Columbus didn't discover America, he invaded it

Columbus didn't discover America, he invaded it

Reposted – with updates – from October 12, 2020

Good morning, America.  Happy Indigenous Peoples’ Day.

Thanks to President Joe Biden, Indigenous Peoples’ Day is now an official holiday.

In previous years I had reposted Christopher Columbus was just another wise guy with a boat, but I’m done with that guy.  It’s time to move on.

We wouldn’t have a special day for an astronaut who blasted off for the moon but wound up in a Walmart parking lot.

Besides the fact that you can’t discover a place that other people have already inhabited (for about 15,000 years), the Vikings beat Columbus to America by about 500 years AND…Columbus never even stepped foot on America.

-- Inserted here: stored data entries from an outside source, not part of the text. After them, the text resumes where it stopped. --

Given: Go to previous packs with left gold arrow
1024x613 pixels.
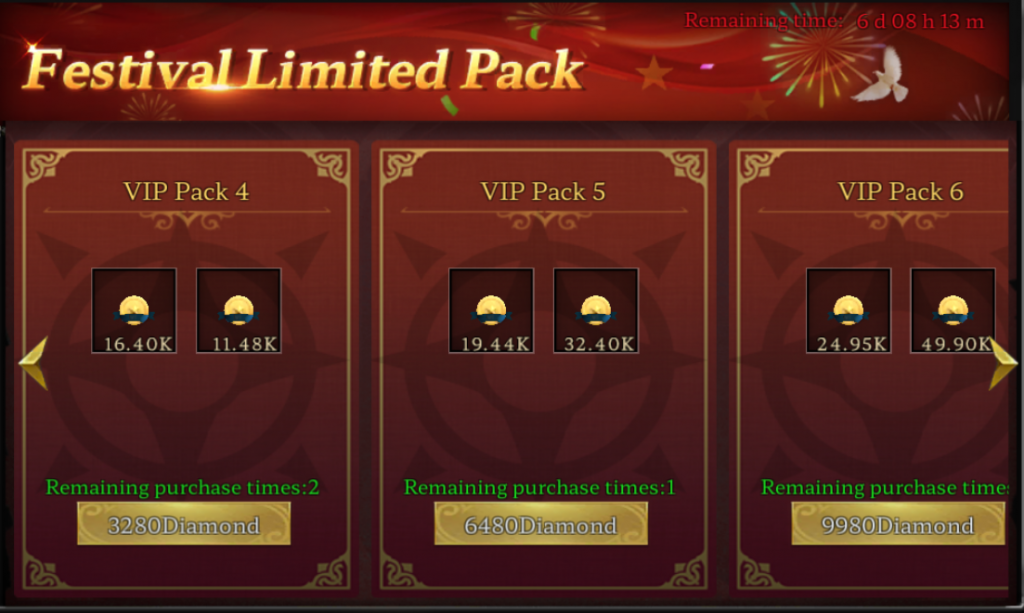Looking at the screenshot, I should pyautogui.click(x=33, y=363).
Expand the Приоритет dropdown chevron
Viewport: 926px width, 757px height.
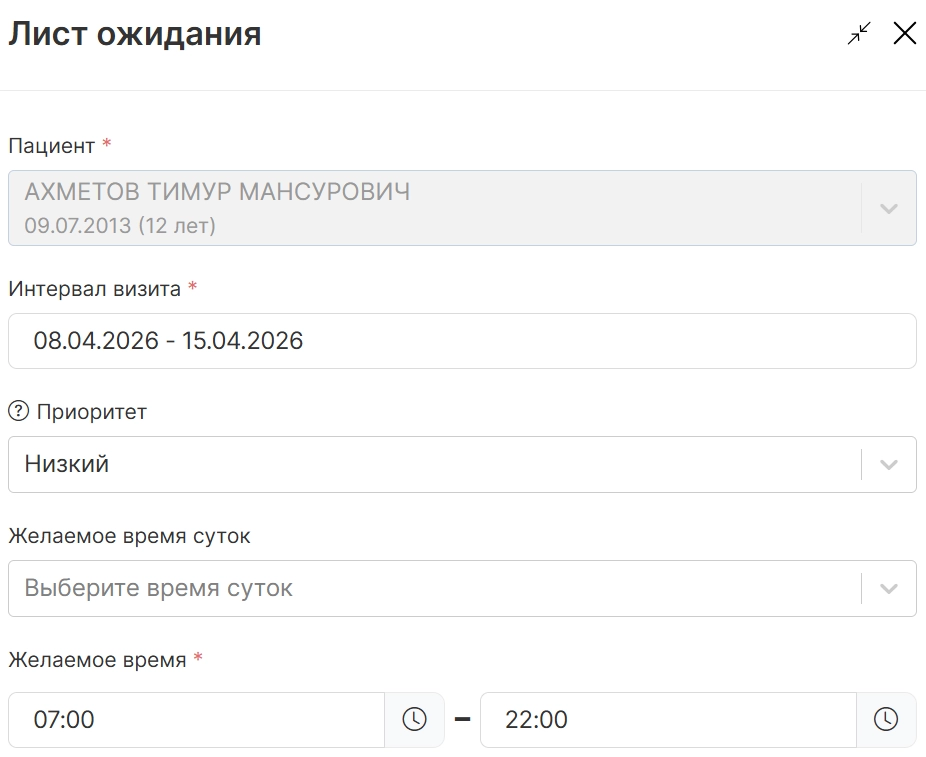pos(889,464)
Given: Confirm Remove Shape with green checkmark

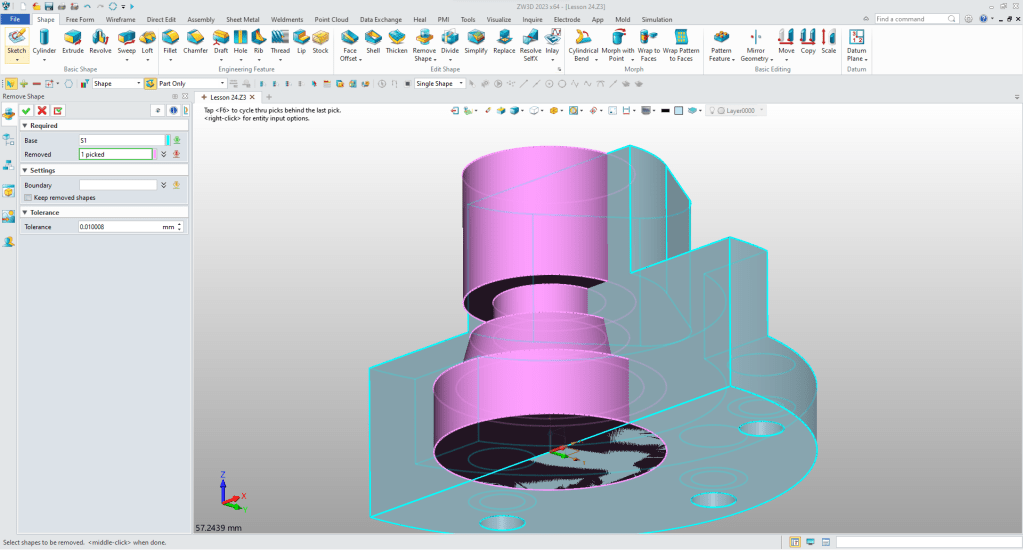Looking at the screenshot, I should pyautogui.click(x=26, y=110).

Replacing Columbus Day with Indigenous Peoples’ Day took root in 1977 at a conference in Switzerland focusing on the mistreatment of indigenous people in the Americas.   

Indigenous Peoples’ Day recognizes that Native people are the first inhabitants of the Americas, including the lands that later became the United States.  It urges Americans to rethink history.

It turns out that we White people are the ungrateful immigrants.

South Dakota became the first state to switch Columbus Day to Native Americans’ Day, inaugurating the celebration in 1990.

In 1991, the Berkeley (CA) City Council declared October 12 a Day of Solidarity with Indigenous People.

Last year, Louisiana’s Governor John Bel Edwards, petitioned by Baley Champagne of the United Houma Nation changed Columbus Day to Indigenous Peoples’ Day and several other states followed.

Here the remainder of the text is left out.